Elephants are some of the world’s most distinguishable animals, with their massive sizes and particularly long trunks being some of the primary takeaways concerning their physical appearance. But as it turns out, those lanky trunks they sport aren’t just for looks – they actually give these animals a finely-tuned sense of smell that exceeds even that of dogs.
Image Credit: Pixabay
Elephant olfaction has long been a topic of interest among animal experts, and with that in mind, it should come to no surprise to anyone that researchers have published a new study just this week in the journal Proceedings of the National Academy of Sciences (PNAS) regarding it.
While you and I would need to use our eyes to discern the difference between two different quantities of food, it seems that elephants can achieve this feat with the sense of smell alone. Hunter College’s Dr. Joshua Plotnik and colleagues discovered this after conducting scent-centric experiments on Asian elephants at the Anantara Golden Triangle Elephant Camp and Resort in Chiang Rai, Thailand.
According to the paper, the researchers filled two separate buckets with varying quantities of sunflower seeds and then capped the buckets with lids to make the contents invisible to the elephants. They then poked holes in the lid so that the aroma of sunflower seeds would permeate the air around the buckets, allowing nearby elephants to sniff it out.
One by one, the researchers observed as the elephants showed more interest in the bucket filled with more sunflower seeds than the bucket filled with less. To be sure that this wasn’t a fluke, the researchers rotated the buckets and continuously filled them with varying amounts of sunflower seeds with each run, but the results remained somewhat consistent regardless of these tweaks.
“Remarkably, when we put two different quantities in the buckets, the elephants consistently chose the quantity that had more over less,” Dr.

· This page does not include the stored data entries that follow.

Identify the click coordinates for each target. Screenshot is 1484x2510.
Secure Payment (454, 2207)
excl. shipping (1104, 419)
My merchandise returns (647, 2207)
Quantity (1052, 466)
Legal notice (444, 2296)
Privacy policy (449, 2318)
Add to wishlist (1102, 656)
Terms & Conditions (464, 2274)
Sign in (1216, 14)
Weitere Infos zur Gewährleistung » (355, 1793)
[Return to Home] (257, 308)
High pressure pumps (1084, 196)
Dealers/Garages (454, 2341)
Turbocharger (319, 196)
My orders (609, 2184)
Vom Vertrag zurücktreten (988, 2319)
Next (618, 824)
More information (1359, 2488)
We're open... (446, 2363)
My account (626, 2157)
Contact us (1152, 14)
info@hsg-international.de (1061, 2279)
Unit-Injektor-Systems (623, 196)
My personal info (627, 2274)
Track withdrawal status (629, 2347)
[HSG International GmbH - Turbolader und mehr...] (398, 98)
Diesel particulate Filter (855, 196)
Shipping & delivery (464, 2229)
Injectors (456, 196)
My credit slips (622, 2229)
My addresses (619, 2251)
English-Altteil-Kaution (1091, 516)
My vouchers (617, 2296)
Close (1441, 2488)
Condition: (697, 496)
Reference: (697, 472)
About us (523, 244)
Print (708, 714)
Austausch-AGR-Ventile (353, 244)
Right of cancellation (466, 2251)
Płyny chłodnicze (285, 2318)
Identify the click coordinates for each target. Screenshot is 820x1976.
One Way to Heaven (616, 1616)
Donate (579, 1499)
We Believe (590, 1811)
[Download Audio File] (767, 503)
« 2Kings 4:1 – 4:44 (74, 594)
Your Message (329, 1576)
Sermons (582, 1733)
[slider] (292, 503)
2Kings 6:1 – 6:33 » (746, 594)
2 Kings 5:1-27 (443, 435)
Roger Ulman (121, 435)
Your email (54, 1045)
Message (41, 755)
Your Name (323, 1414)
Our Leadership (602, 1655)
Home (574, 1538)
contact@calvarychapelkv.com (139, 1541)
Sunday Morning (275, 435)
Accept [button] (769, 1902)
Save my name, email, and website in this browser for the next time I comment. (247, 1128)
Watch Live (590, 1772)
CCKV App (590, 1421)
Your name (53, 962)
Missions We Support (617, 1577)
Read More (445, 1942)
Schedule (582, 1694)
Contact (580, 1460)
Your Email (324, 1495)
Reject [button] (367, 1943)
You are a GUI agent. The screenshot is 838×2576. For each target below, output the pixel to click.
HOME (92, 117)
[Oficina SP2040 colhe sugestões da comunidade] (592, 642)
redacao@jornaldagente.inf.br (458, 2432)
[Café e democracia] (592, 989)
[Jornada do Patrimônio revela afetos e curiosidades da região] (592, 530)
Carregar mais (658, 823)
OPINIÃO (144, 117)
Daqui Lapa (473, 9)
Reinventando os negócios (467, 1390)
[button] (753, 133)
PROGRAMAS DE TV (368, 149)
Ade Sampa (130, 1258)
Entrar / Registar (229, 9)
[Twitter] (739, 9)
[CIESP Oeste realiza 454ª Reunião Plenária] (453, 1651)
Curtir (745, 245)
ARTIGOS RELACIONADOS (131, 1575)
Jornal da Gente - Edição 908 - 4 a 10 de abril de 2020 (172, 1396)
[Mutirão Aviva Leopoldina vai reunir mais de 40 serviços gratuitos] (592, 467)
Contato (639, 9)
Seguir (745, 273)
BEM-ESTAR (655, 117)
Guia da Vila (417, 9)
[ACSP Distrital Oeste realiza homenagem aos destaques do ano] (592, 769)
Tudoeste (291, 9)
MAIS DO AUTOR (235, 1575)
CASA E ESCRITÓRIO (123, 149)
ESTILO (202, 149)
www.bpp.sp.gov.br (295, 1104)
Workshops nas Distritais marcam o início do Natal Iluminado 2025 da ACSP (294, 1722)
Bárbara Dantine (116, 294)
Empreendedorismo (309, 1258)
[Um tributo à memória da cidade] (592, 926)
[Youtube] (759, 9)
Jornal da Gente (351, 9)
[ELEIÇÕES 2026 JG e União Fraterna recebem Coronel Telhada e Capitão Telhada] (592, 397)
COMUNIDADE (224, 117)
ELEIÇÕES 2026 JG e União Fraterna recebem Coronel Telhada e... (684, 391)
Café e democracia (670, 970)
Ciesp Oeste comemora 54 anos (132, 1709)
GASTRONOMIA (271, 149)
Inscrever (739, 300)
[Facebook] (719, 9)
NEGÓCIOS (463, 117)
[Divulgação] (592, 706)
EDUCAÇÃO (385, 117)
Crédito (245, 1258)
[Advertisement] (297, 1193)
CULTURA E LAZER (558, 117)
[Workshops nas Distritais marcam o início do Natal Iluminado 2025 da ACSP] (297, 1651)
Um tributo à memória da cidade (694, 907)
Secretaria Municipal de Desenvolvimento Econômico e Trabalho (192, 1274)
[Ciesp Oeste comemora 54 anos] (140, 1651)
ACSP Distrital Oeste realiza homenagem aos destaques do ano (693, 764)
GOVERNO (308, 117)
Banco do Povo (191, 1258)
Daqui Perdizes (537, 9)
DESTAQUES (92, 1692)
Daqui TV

Plotnik explained regarding the experiments.
It’s worth noting that some of the elephants did sometimes choose wrong, but not as often as they chose correctly. The researchers found that the males picked the bucket with more sunflower seeds more often and that a more significant difference between the sunflower seed quantities improved the elephant’s chances of choosing the right one.
It remains to be seen how the elephants discern the larger food quantities by scent alone, but one can only speculate that perhaps a more substantial portion of food smells more pungent than a smaller amount.
Perhaps additional research regarding this phenomenon can garner some useful answers.